All were on hands because of Green, and what his tournament has done to help the work done by The Hutch – the dinner and auction on Thursday night raised $338,000, pushing the total raised over the years to more than $3 million.

“The Hutch and Children’s Hospital are the two premier things in Seattle that you can stand up for,” said Bush, the Seahawks’ center from 1983-88 who also played at the University of Washington and still lives in the Seattle area.

A regular at Green’s tournament since 1998, Bush added, “Both those institutions are so unique that if you can support one of them that’s fantastic. And this tournament is fun and it’s a great course to play on, and Jacob does such a nice job with it and the dinner and all the events around it.”

The significance of the return engagements by such an engaging collection of Green’s contemporaries is not lost on the Seahawks’ all-time sack leader – a first-round draft choice in 1980 who led the team in sacks nine times during his 12-season career while registering 116.

“From high school, to after college, to after pros, just being able to hang out with guys that you watched and respected and they come back and support what you’re doing, it’s a really good feeling,” Green said. “I’m just honored to be a small part of it.”

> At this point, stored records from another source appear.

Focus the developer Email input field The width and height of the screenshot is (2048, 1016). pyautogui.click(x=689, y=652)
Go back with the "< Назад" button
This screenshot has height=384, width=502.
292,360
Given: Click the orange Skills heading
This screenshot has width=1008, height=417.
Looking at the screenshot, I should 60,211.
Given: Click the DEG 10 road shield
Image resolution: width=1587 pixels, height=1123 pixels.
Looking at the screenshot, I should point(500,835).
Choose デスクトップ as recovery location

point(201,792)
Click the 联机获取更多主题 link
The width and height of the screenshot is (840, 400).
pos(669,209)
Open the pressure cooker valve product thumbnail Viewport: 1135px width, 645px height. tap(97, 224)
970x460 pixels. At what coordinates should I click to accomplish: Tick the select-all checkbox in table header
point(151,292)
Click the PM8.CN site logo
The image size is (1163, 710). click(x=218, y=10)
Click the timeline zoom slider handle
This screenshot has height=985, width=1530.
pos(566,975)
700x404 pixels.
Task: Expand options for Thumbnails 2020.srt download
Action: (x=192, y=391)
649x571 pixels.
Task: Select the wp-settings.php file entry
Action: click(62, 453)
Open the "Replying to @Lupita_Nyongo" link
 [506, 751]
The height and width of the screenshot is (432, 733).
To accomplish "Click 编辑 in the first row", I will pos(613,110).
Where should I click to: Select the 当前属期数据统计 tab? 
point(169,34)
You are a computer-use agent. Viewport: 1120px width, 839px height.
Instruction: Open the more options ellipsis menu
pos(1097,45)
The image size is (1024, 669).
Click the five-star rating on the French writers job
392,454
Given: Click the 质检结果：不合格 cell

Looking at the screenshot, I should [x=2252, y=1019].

But having Slocum on hands was a special touch to the 27th tournament because A&M and the Seahawks are Green’s teams. Current A&M coach Kevin Sumlin also participated in the tournament.

“They’ve been loyal to me – the Seahawks and Texas A&M,” Green said. “I wouldn’t trade anything. If I did it again, I’d do it the same way every time. I wouldn’t change a thing. That’s why I’m so happy to see coach Slocum here.”

The pair share a special relationship.

“I brought our team up here to play the (University of Washington) Huskies one year,” Slocum recalled of a 1989 game at Husky Stadium. “We got in late, but when we pulled into the hotel there was Jacob standing out there waiting for me and waiting for the team.

“Jacob was still playing and had a lot on his plate, but he went to a lot of trouble to do that and it meant a lot to me.”

Just as Slocum playing in his tournament meant a lot to Green.